假如说,20个服务实例,结果在1分钟之内,只有8个服务实例保持了心跳 --> eureka server是应该将剩余的12个没有心跳的服务实例都摘除吗?
这个时候很可能说的是,eureka server自己网络故障了,那些服务没问题的。只不过eureka server自己的机器所在的网络故障了,导致那些服务的心跳发送不过来。就导致eureka server本地一直没有更新心跳。
其实eureka server自己会进入一个自我保护的机制,从此之后就不会再摘除任何服务实例了
注册表的evict()方法,EvictionTask,定时调度的任务,60s来一次,会判断一下服务实例是否故障了,如果故障了,一直没有心跳,就会将服务实例给摘除。
1、evict()方法内部,先会判断上一分钟的心跳次数,是否小于我期望的一分钟的心跳次数,如果小于,那么压根儿就不让清理任何服务实例
public abstract class AbstractInstanceRegistry implements InstanceRegistry {
public void evict(long additionalLeaseMs) {
logger.debug("Running the evict task");
//自我保护机制,直接return,不摘除任何服务实例
if (!isLeaseExpirationEnabled()) {
logger.debug("DS: lease expiration is currently disabled.");
return;
}
// We collect first all expired items, to evict them in random order. For large eviction sets,
// if we do not that, we might wipe out whole apps before self preservation kicks in. By randomizing it,
// the impact should be evenly distributed across all applications.
List<Lease<InstanceInfo>> expiredLeases = new ArrayList<>();
for (Entry<String, Map<String, Lease<InstanceInfo>>> groupEntry : registry.entrySet()) {
Map<String, Lease<InstanceInfo>> leaseMap = groupEntry.getValue();
if (leaseMap != null) {
for (Entry<String, Lease<InstanceInfo>> leaseEntry : leaseMap.entrySet()) {
Lease<InstanceInfo> lease = leaseEntry.getValue();
//调用Lease的isExpired()方法,来判断当前这个服务实例的租约是否过期了,是否失效了是否故障了
if (lease.isExpired(additionalLeaseMs) && lease.getHolder() != null) {
expiredLeases.add(lease);
}
}
}
}
// To compensate for GC pauses or drifting local time, we need to use current registry size as a base for
// triggering self-preservation. Without that we would wipe out full registry.
int registrySize = (int) getLocalRegistrySize();
int registrySizeThreshold = (int) (registrySize * serverConfig.getRenewalPercentThreshold());
int evictionLimit = registrySize - registrySizeThreshold;
int toEvict = Math.min(expiredLeases.size(), evictionLimit);
if (toEvict > 0) {
logger.info("Evicting {} items (expired={}, evictionLimit={})", toEvict, expiredLeases.size(), evictionLimit);
Random random = new Random(System.currentTimeMillis());
for (int i = 0; i < toEvict; i++) {
// Pick a random item (Knuth shuffle algorithm)

存储数据:
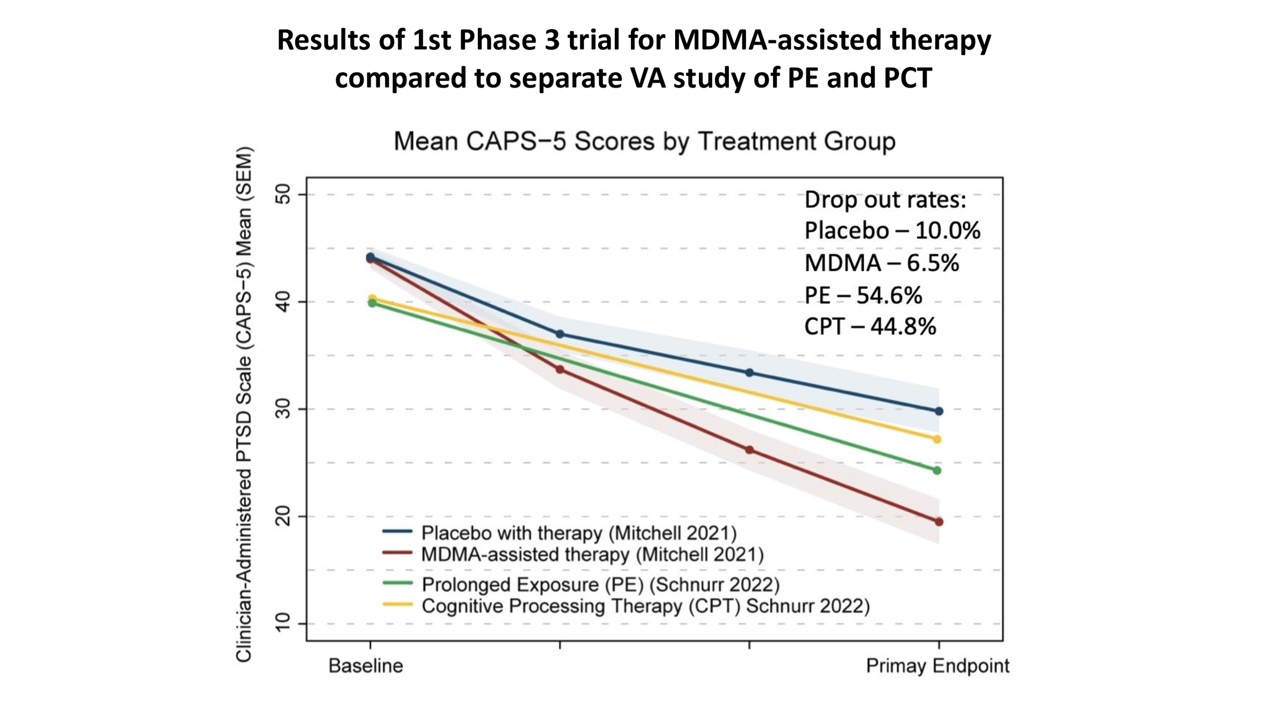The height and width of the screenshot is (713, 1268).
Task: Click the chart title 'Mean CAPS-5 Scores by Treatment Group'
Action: point(644,141)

任务指令 1: 请从关于 Eureka 自我保护机制的文本中照原样抄写一段：以含有“int registrySize = (int)”的词句开头，到“(Knuth shuffle algorithm)”结束。
任务指令 2: 在关于 Eureka 自我保护机制的文本中，代码为什么先收集所有过期的租约，再按随机顺序摘除？请用一到三句话回答。

详细解答 1:
int registrySize = (int) getLocalRegistrySize();
int registrySizeThreshold = (int) (registrySize * serverConfig.getRenewalPercentThreshold());
int evictionLimit = registrySize - registrySizeThreshold;
int toEvict = Math.min(expiredLeases.size(), evictionLimit);
if (toEvict > 0) {
logger.info("Evicting {} items (expired={}, evictionLimit={})", toEvict, expiredLeases.size(), evictionLimit);
Random random = new Random(System.currentTimeMillis());
for (int i = 0; i < toEvict; i++) {
// Pick a random item (Knuth shuffle algorithm)

详细解答 2: 摘除的集合较大时，如果不这样做，可能在自我保护机制生效之前就把某些应用的实例全部清除掉。随机摘除能让影响均匀地分布到所有应用上。